A successful call will return data in json format:

You can now save this API call if you feel that it is one you’d like to use in the future.

Make an API call using Parameters

Some of the API endpoints will accept parameters in order to filter the data that you receive. For example, the /public/collections endpoint will change its behaviour if it is supplied a collection ID as a parameter, or eventlogs can be filtered by start and end dates. In the example below, we are passing example start and end parameters to Postman, along with correctly formatted values, to return only a limited subsection of the eventlogs for this organisation.


The same authorisation settings (i.e., a pre-made token), must be used as previously via the Authorization tab.

Import all API Endpoints via Swagger/OpenAI json file

Bitwarden also declares its API endpoints in the form of JSON file, which can be downloaded at the bottom of the page (Download Swagger JSON File)
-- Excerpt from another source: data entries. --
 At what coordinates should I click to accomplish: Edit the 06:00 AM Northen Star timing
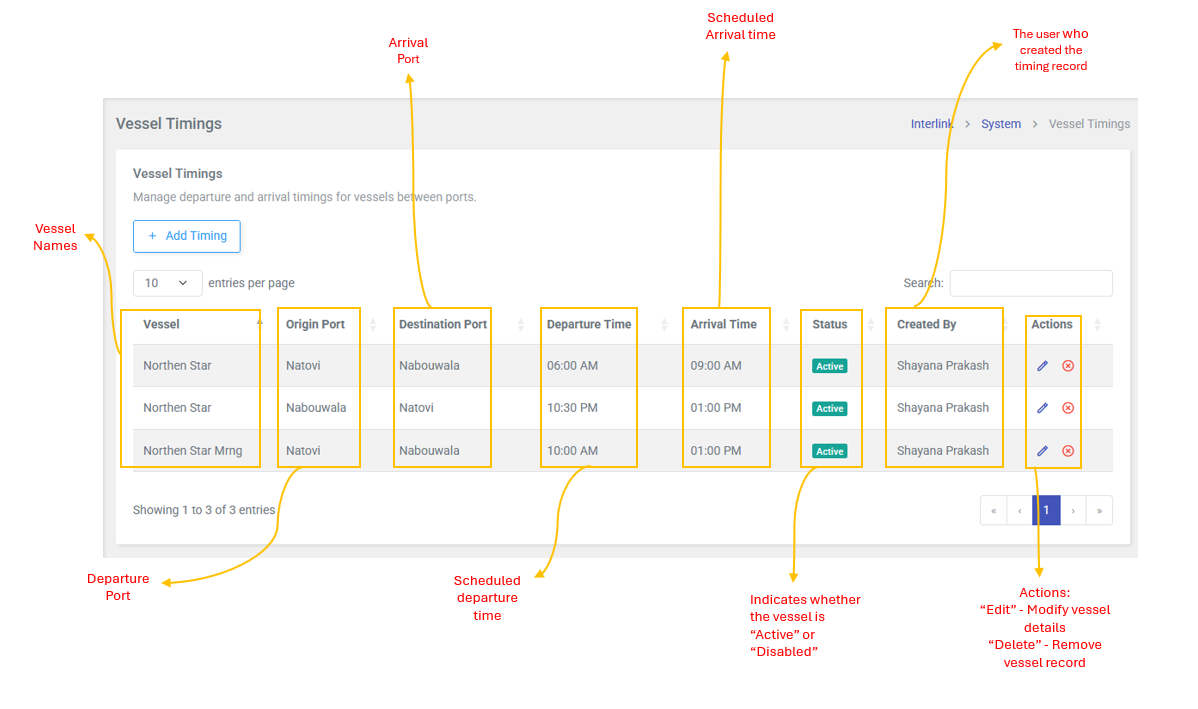click(x=1042, y=366)
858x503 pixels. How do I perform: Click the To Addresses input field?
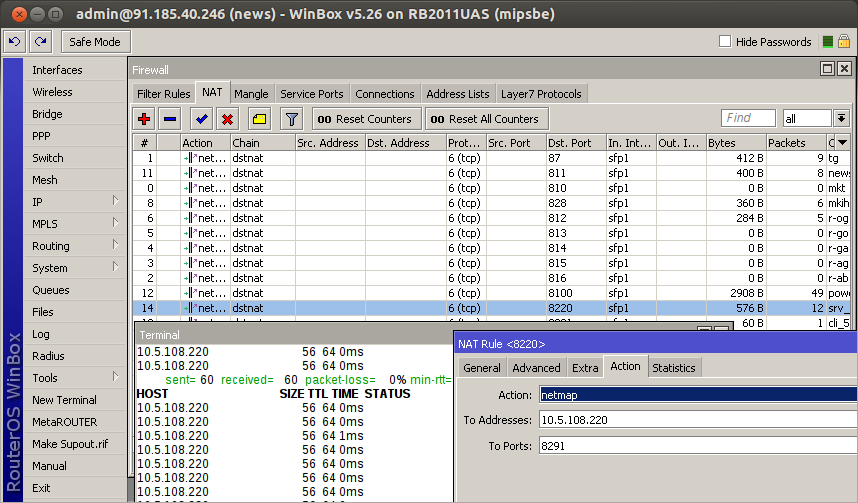pyautogui.click(x=697, y=419)
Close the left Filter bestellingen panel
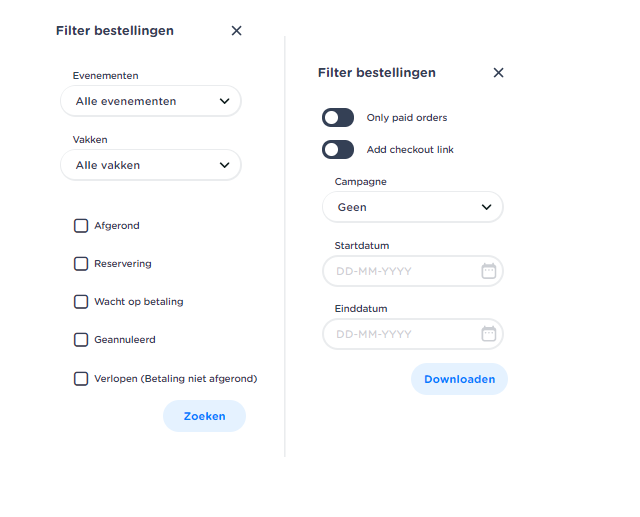Viewport: 640px width, 517px height. (236, 31)
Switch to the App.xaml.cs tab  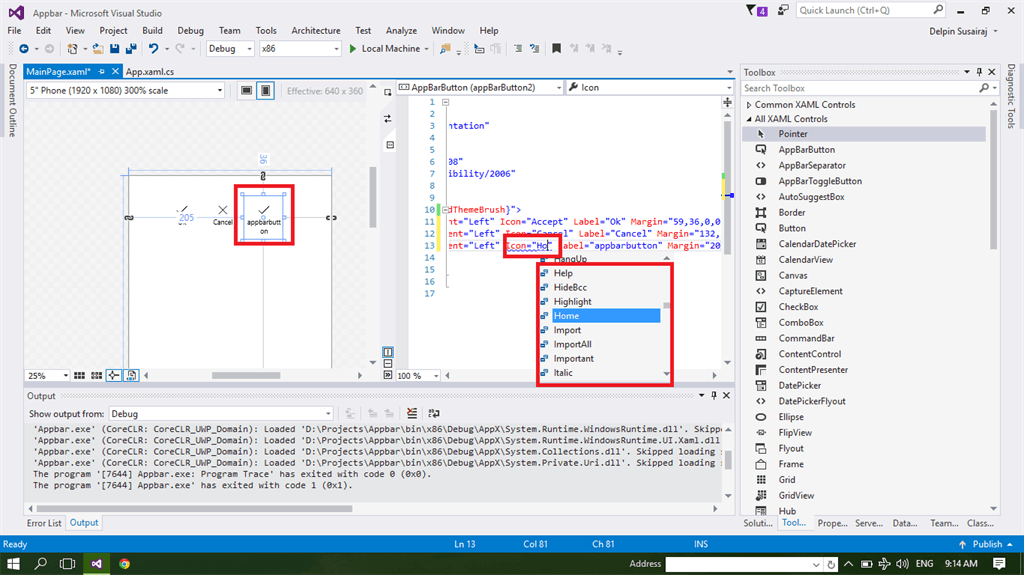(149, 72)
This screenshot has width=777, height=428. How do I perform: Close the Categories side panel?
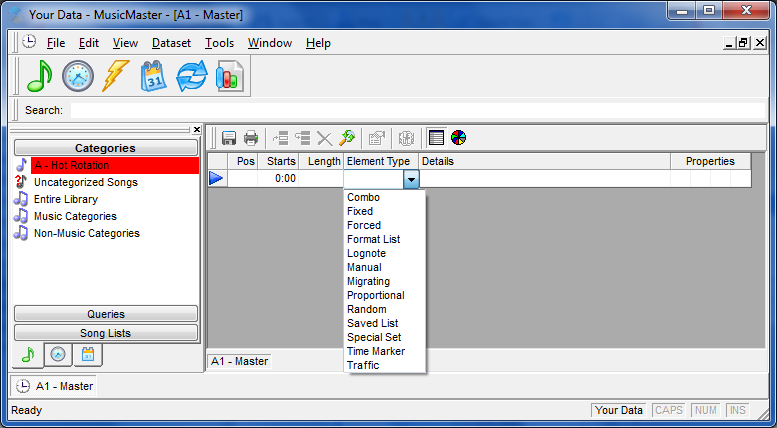coord(196,130)
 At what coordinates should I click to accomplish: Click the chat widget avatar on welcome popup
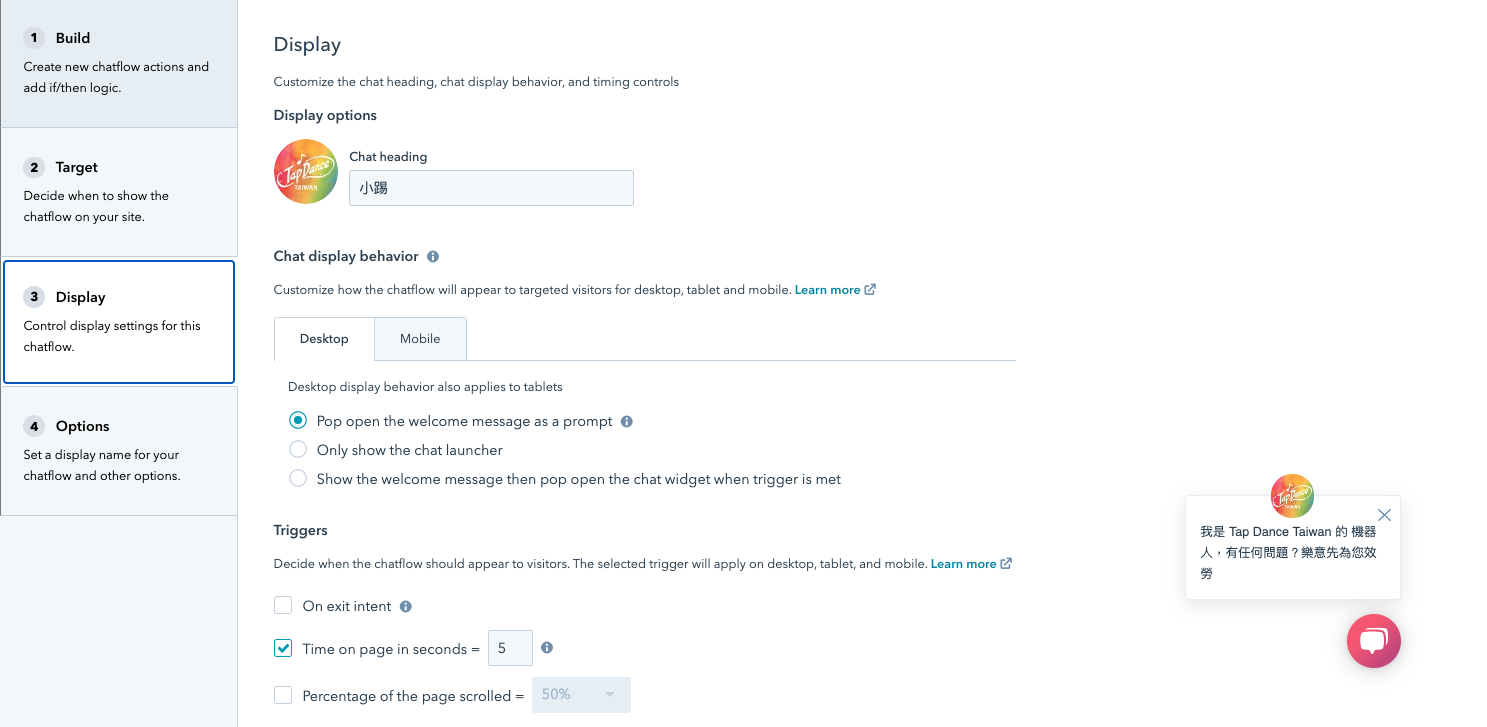(x=1292, y=496)
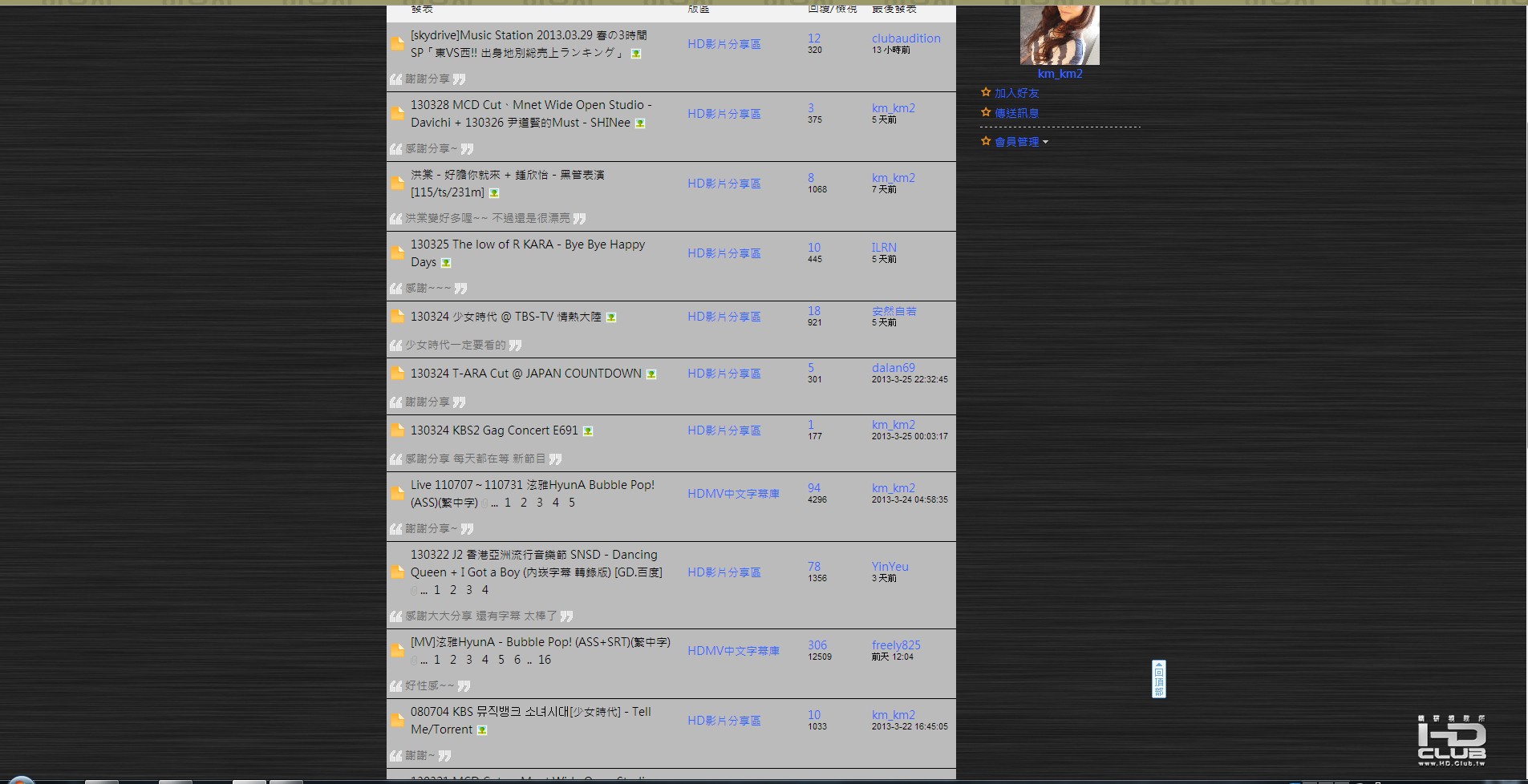Open page 5 of Live 110707 HyunA thread
Screen dimensions: 1528x784
(x=572, y=503)
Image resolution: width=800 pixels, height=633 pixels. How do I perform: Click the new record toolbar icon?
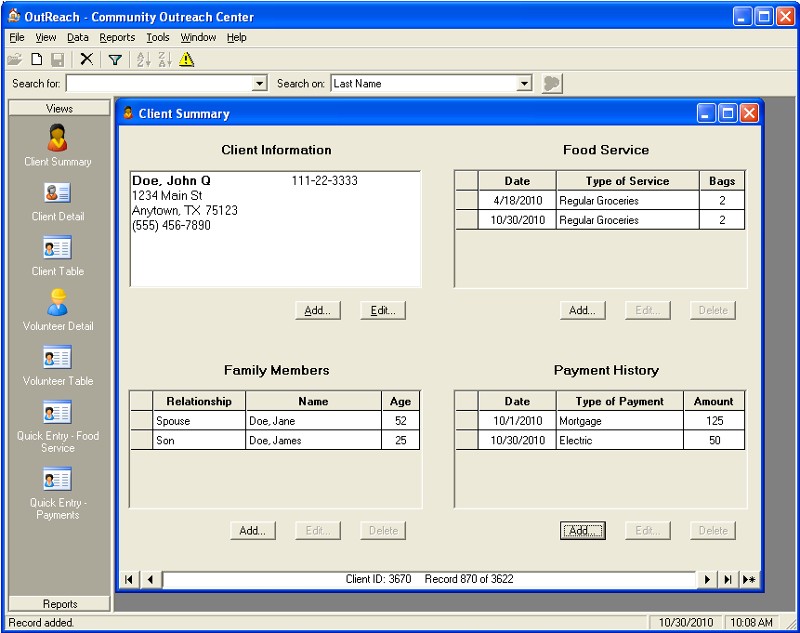[x=37, y=60]
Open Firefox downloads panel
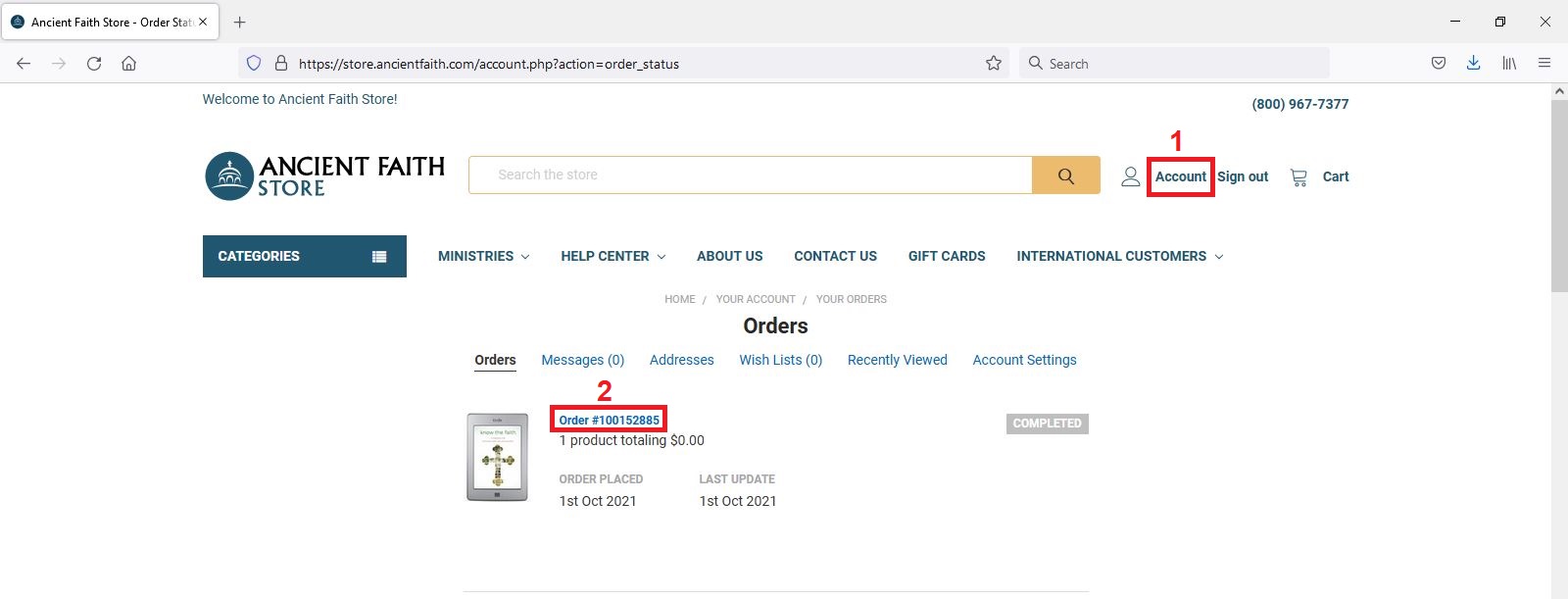Viewport: 1568px width, 599px height. 1473,64
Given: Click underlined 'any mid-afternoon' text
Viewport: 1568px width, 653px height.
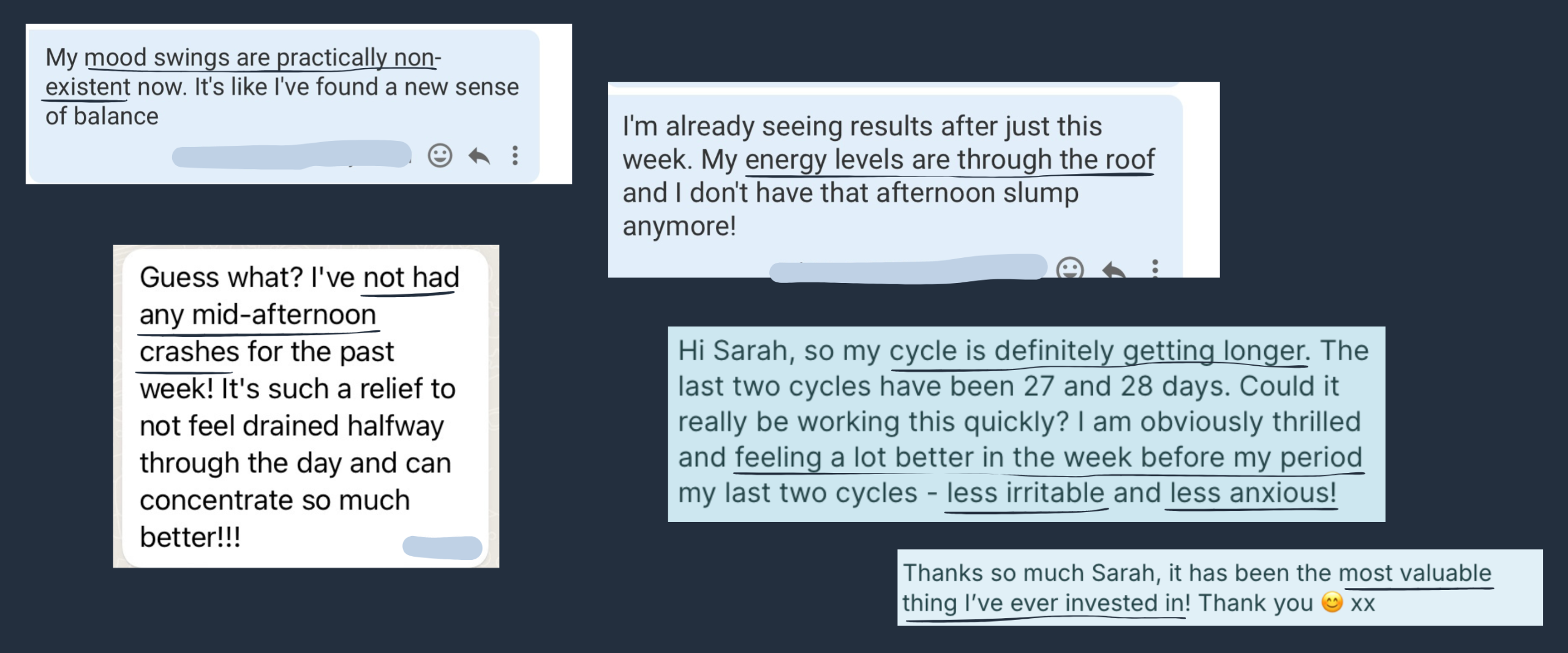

This .json can then be imported (FileImport) into Postman, which will pre-populate all of the available API endpoints. The authentication configuration for this imported collection can then be performed as described above.


That should be enough to get you up and running using Postman. Recommended topics include setting your secrets with Variables (Using variables | Postman Learning Center), using the Postman VS Code plugin (About the Postman VS Code extension | Postman Learning Center), and collaborating with your team in Postman (Collaboration overview | Postman Learning Center)

It’s also important to note that Postman is only one way to access the Bitwarden API. Look out for future guides and code examples using curl and python.